(Stored data)
------------------------------------
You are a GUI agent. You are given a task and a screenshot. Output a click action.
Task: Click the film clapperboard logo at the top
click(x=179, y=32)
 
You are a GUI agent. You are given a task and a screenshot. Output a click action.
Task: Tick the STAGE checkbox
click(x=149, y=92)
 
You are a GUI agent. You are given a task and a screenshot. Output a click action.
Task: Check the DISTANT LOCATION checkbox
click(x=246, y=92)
------------------------------------
WHAT THE TASK ASKS - Swap "checkbox" for "check box" everywhere in the stored data, and write out all the lines again with nothing else changed.

PROBLEM SOLUTION -
You are a GUI agent. You are given a task and a screenshot. Output a click action.
Task: Click the film clapperboard logo at the top
click(x=179, y=32)
 
You are a GUI agent. You are given a task and a screenshot. Output a click action.
Task: Tick the STAGE check box
click(x=149, y=92)
 
You are a GUI agent. You are given a task and a screenshot. Output a click action.
Task: Check the DISTANT LOCATION check box
click(x=246, y=92)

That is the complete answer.